Collected data entries

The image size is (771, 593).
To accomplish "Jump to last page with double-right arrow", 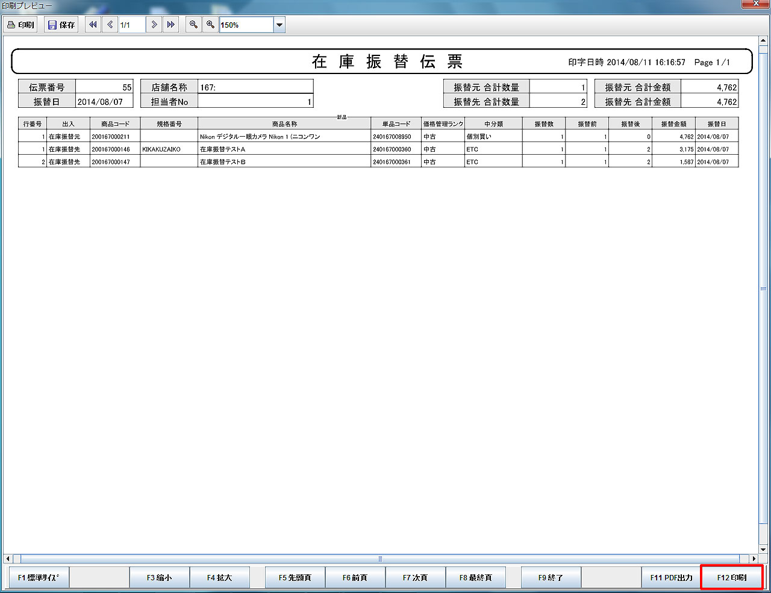I will coord(171,25).
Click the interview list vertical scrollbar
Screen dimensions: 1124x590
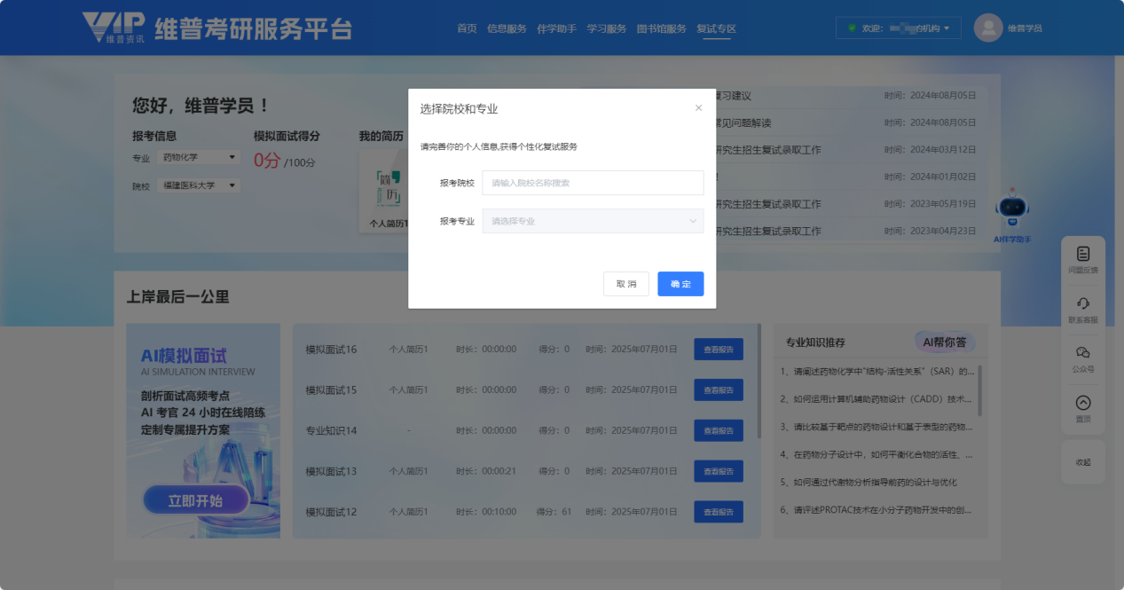pyautogui.click(x=759, y=382)
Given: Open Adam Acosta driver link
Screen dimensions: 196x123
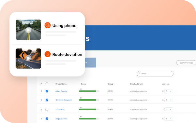Looking at the screenshot, I should (x=61, y=91).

§ **AIM OF THE EXERCISE**
Can the lines from the one with "Given: Open Adam Acosta driver link" to the end of the records above be quoted exactly, both ends included, with every picture omitted?

§ **TASK RESPONSE**
Given: Open Adam Acosta driver link
Screen dimensions: 196x123
Looking at the screenshot, I should (x=61, y=91).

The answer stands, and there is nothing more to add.